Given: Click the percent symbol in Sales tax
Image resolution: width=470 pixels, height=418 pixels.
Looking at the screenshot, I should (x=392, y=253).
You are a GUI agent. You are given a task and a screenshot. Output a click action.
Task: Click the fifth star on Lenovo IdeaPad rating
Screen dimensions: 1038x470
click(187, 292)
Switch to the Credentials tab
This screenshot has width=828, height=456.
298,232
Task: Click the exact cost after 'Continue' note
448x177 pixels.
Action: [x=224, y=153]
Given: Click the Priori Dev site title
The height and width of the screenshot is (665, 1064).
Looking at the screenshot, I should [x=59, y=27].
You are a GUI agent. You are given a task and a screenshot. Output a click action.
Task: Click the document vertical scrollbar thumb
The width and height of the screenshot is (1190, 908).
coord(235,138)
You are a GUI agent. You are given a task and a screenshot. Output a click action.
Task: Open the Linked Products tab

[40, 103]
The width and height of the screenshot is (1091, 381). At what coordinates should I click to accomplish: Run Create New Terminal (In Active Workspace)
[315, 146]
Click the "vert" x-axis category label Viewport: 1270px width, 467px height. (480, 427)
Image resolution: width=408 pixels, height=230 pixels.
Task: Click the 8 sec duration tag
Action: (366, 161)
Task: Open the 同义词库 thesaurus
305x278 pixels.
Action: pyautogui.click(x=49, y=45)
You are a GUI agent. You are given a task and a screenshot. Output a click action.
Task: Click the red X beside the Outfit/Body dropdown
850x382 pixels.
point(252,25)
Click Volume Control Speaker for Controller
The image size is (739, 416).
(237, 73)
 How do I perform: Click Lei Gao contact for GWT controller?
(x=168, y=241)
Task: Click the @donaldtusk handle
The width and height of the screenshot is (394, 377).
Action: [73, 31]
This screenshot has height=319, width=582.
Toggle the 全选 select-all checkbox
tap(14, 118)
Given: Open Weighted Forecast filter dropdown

● ● ● ● ●

The task ▸
Exact copies of the line containing "Task: Click the red" and of every line after it through the end of the entries are all that should be output.

Reply ▸
Task: Click the red X beside the Outfit/Body dropdown
850x382 pixels.
point(252,25)
Click Volume Control Speaker for Controller
The image size is (739, 416).
(237, 73)
 How do I perform: Click Lei Gao contact for GWT controller?
(x=168, y=241)
Task: Click the @donaldtusk handle
The width and height of the screenshot is (394, 377).
Action: [73, 31]
This screenshot has height=319, width=582.
Toggle the 全选 select-all checkbox
tap(14, 118)
Given: Open Weighted Forecast filter dropdown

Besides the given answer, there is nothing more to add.